ABOUT THIS EXERCISE: Return exactly the final stretch of the records below, opening with the line that contains "О компании (347, 25)" and closing with the last line.

[Recorded data]
______________________________

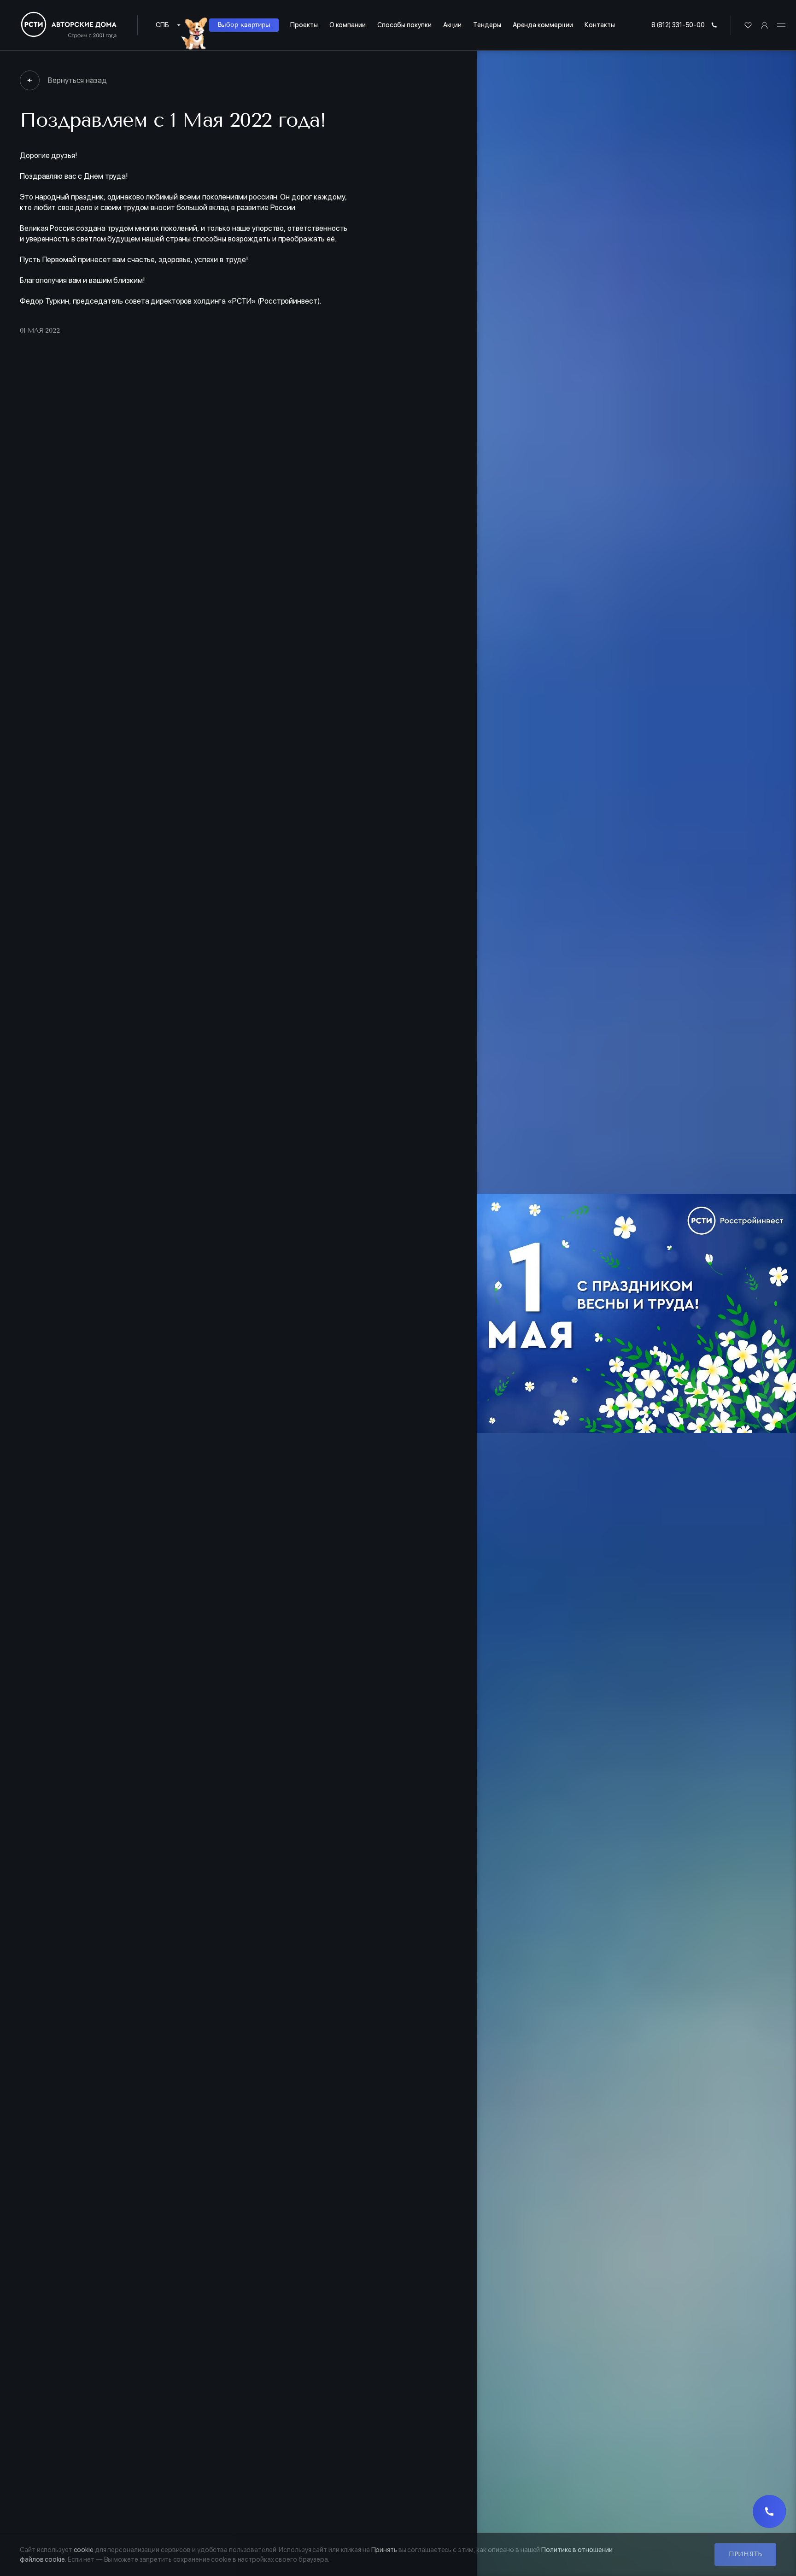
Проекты (303, 25)
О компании (347, 25)
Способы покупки (404, 25)
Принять (745, 2554)
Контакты (600, 25)
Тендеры (487, 25)
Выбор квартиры (244, 25)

______________________________

ANSWER BOX:
О компании (347, 25)
Способы покупки (404, 25)
Принять (745, 2554)
Контакты (600, 25)
Тендеры (487, 25)
Выбор квартиры (244, 25)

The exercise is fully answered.